Les quelques sourires qu’on peut parfois esquisser sont assez rapidement éclipsés par la grisaille de l’ensemble ou, au mieux, ses couleurs blafardes quand d’aventure une scène a lieu pendant une journée moins pluvieuse.

Reste que le petit défaut serait peut-être là : à trop vouloir assombrir les planches, on a parfois un peu de mal à saisir ce qui s’y passe.
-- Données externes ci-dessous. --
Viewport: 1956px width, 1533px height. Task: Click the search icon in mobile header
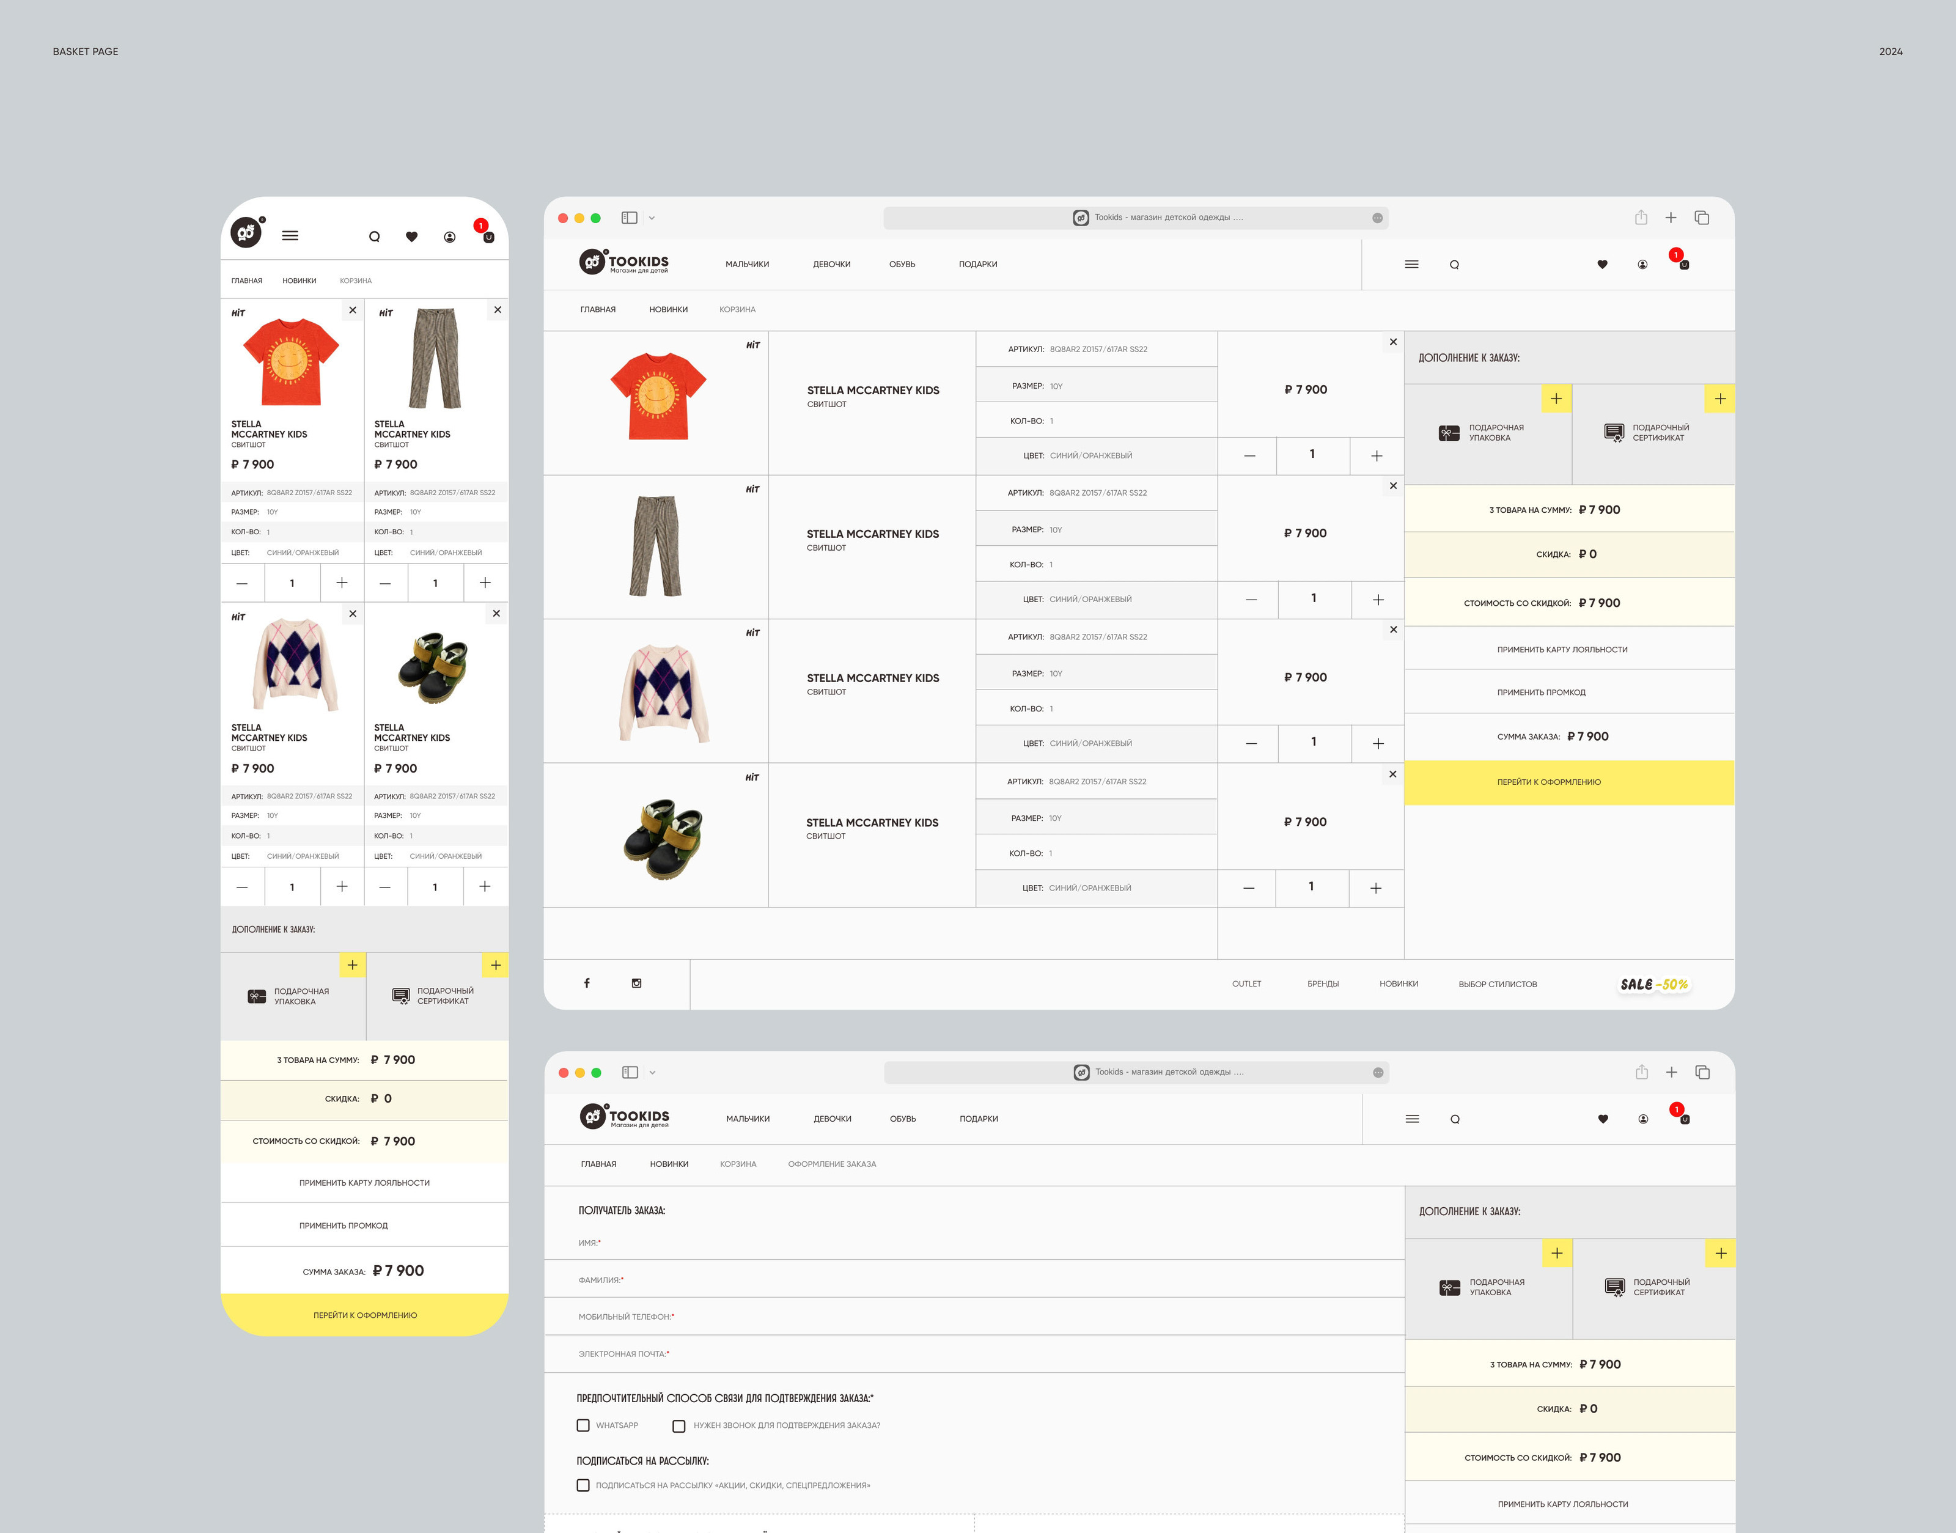pyautogui.click(x=374, y=237)
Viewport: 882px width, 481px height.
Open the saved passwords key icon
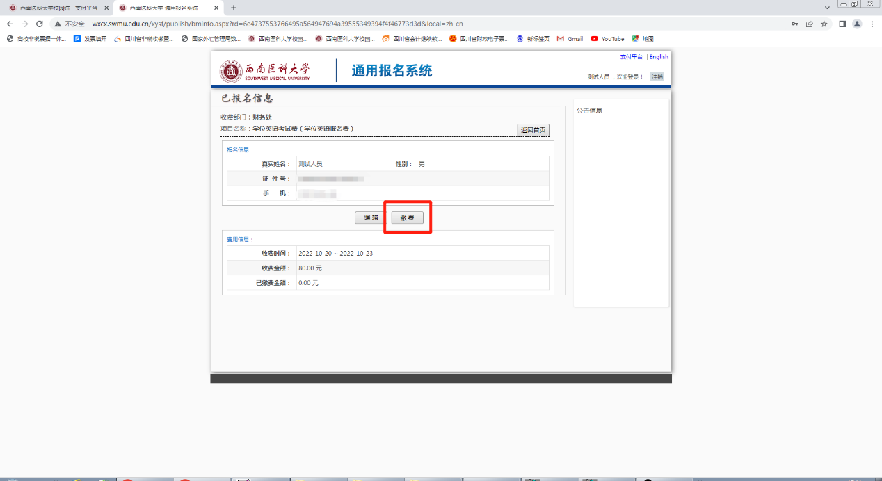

Et vu qu’Hannah Berry est assez économe en explications sur le mystère, le tout reste définitivement un peu opaque.

Et quand vient le moment du dénouement, on n’est pas sûr d’avoir bien tout compris des tenants et des aboutissants de l’histoire.

Mais qu’à cela ne tienne, grâce à elle, on aura fait une plongée dans un ouvrage où l’ambiance est d’un genre inattendu, et ça, c’est déjà suffisamment rare pour mériter notre respect.